__Source passage__.

But my new layout was to be a more ambitious undertaking. I wanted something to pull people back again and again, so that when I made a major change, they would notice. Yet coding a blog was beyond my limited capacity. The solution? A return to frames. By embedding a Blogger page into one of the frames of my website, I could have access to an easy-to-update form on which I could post persistent content. Additionally, by anonymizing the blog, my identity would be safe from strangers who might stumble across the blog sans the website frame.

The blog quickly morphed into a beast of its own. I revelled in evolving my own style of content, adjusting the value-added features in the sidebar, and tweaking the formatting style of paragraphs and images. Entries began appearing everyday, consuming a larger and larger proportion of my time, and today have even achieved a (very) modest following.

One day, when I was discussing with Kushima my angst over a particular layout bug, he said to me something along the lines of, "You shouldn't worry so much about the appearance. It's the content that people care about."

I had never considered this. Layout and style to me had always been the primary purpose of my website. Content was there to provide an excuse for others to spend time viewing it. And the blog, more than anything, existed to provide an ongoing draw for people to return consistently to the website so that they would be around when real changes were made.

Here I was then, with a blog that had become an enormous part of my life outside of the website proper. I was spending hours chronicling my daily life and personal opinions, and it was captivating. But as I watched readership trend down and down, and as my time became increasingly squeezed, my motivation to blog began to sag.

So here I am, trying to figure out what the future is for this space. Obviously, it will continue to exist and continue to be updated, but the frequency and shape of this content remains in question. On the one hand, I desire for such time-consuming content to reach a wider reader base (though my schizophrenic lack of content focus prevents my blog from appealing to any particular target group). However, greater publicizing of my content would mean more strangers and more loose acquaintances reading my blog (the latter is probably more frightening than the former). On the other hand, leaving things the way they are means sinking hours a day into entries that will be viewed less times than the number of fingers I have on one hand.

I, of course, deeply appreciate each reader and each comment as is. I already feel lucky to have a readership that's greater than zero. But the questions have constantly dogged me, especially as of late, of what I expect my blog to be, how much time I'm willing to commit, and who I expect to be reading it.


brutalturtle.blogspot.com said...

again, not a single word of kevin in the entire post. that's okay I'm used to it.

it is fine the way it is now. I wish it was updated more often because every morning I go through my feeds and I like it when Andrew's blog has (1) on the side. more please.

sandlot said...

"However, greater publicizing of my content would mean more strangers and more loose acquaintances reading my blog (the latter is probably more frightening than the former)."

Why do you think this? I agree btw.

a_ndy said...

Hmm, I'm sure you have about as solid an idea as I do, since I recall you discussing it from time to time, but I'll take a stab at it.

Strangers have the benefit of detachment and anonymity. They read about your life, and they enjoy some part of it, but that's that.

__Data__.

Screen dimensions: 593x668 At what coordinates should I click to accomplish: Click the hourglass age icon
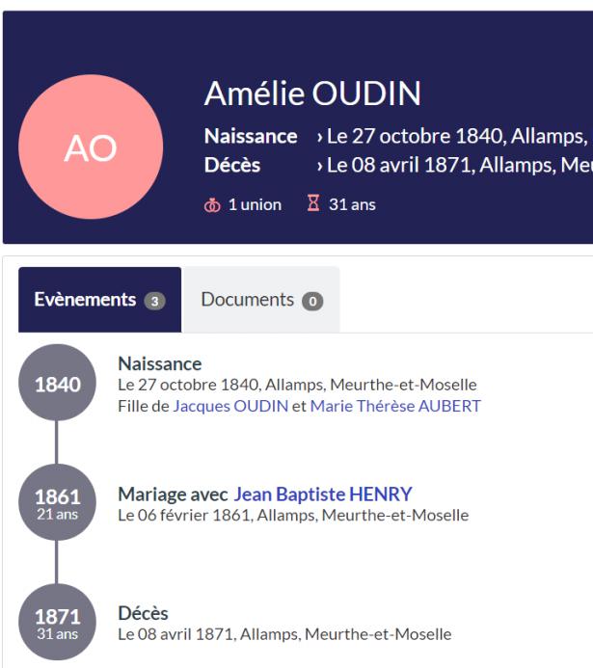pyautogui.click(x=313, y=202)
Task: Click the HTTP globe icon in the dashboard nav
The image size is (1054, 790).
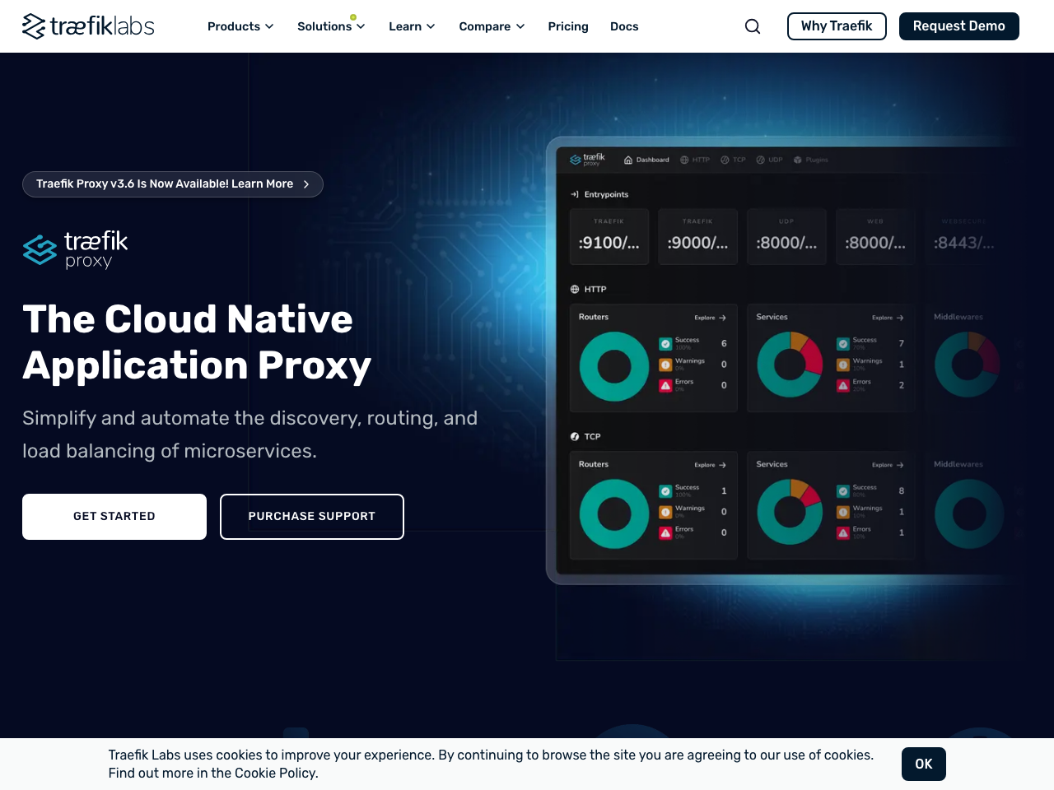Action: point(683,160)
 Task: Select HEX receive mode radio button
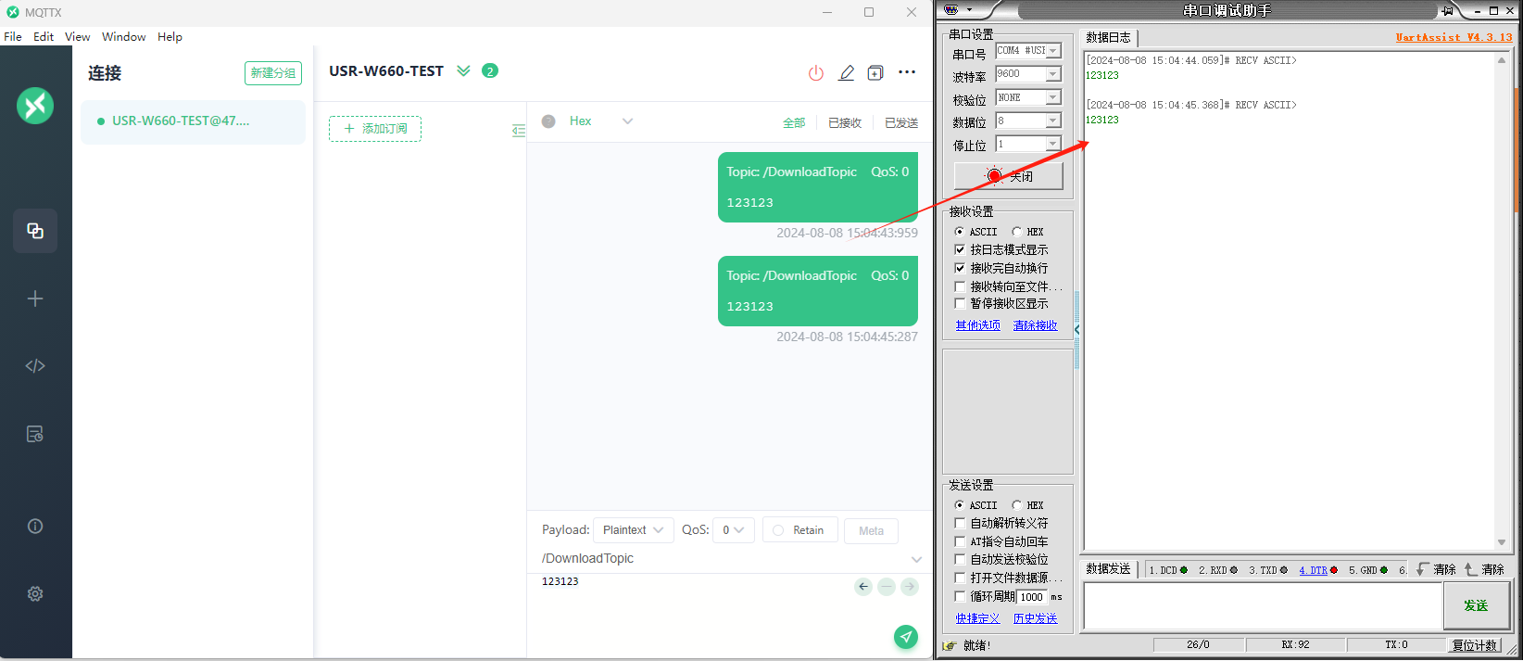coord(1017,232)
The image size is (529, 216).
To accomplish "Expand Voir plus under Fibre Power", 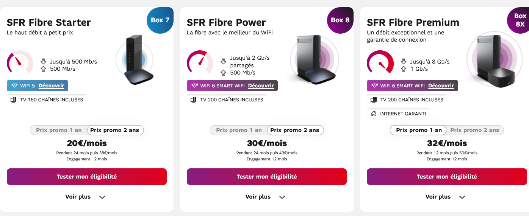I will pyautogui.click(x=265, y=197).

__Task 1__. In the blog post, change "feeds" to "news apps" and rewrite the part from "again, not a" to "a_ndy said..." with that swap.
__Task 2__. Name every commenter whose comment appears under the blog post.
The listing stands apart from the blog post and is separate material.

__Final answer 1__.
again, not a single word of kevin in the entire post. that's okay I'm used to it.

it is fine the way it is now. I wish it was updated more often because every morning I go through my news apps and I like it when Andrew's blog has (1) on the side. more please.

sandlot said...

"However, greater publicizing of my content would mean more strangers and more loose acquaintances reading my blog (the latter is probably more frightening than the former)."

Why do you think this? I agree btw.

a_ndy said...

__Final answer 2__. brutalturtle.blogspot.com, sandlot, a_ndy